Abstract

A new technique is presented for determining the black hole masses of high-redshift quasars from optical spectroscopy. The new method utilizes the full-width at half-maximum (FWHM) of the low-ionization Mg ii emission line and the correlation between the broad-line region (BLR) radius and the continuum luminosity at 3000 Å. Using archival ultraviolet (UV) spectra it is found that the correlation between BLR radius and 3000-Å luminosity is tighter than the established correlation with 5100-Å luminosity. Furthermore, it is found that the correlation between BLR radius and 3000-Å continuum luminosity is consistent with a relation of the form RBLR∝λL1/2λ, as expected for a constant ionization parameter.

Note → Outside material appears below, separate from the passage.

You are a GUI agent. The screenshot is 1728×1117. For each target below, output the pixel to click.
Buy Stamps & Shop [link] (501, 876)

Using a sample of objects with broad-line radii determined from reverberation mapping it is shown that the FWHM of Mg ii and Hβ are consistent with following an exact one-to-one relation, as expected if both Hβ and Mg ii are emitted at the same radius from the central ionizing source. The resulting virial black hole mass estimator based on rest-frame UV observables is shown to reproduce black hole mass measurements based on reverberation mapping to within a factor of 2.5 (1σ). Finally, the new UV black hole mass estimator is shown to produce identical results to the established optical (Hβ) estimator when applied to 128 intermediate-redshift (0.3 < z < 0.9) quasars drawn from the Large Bright Quasar Survey and the radio-selected Molonglo quasar sample. We therefore conclude that the new UV virial black hole mass estimator can be reliably used to estimate the black hole masses of quasars from z∼ 0.25 through to the peak epoch of quasar activity at z∼ 2.5 via optical spectroscopy alone.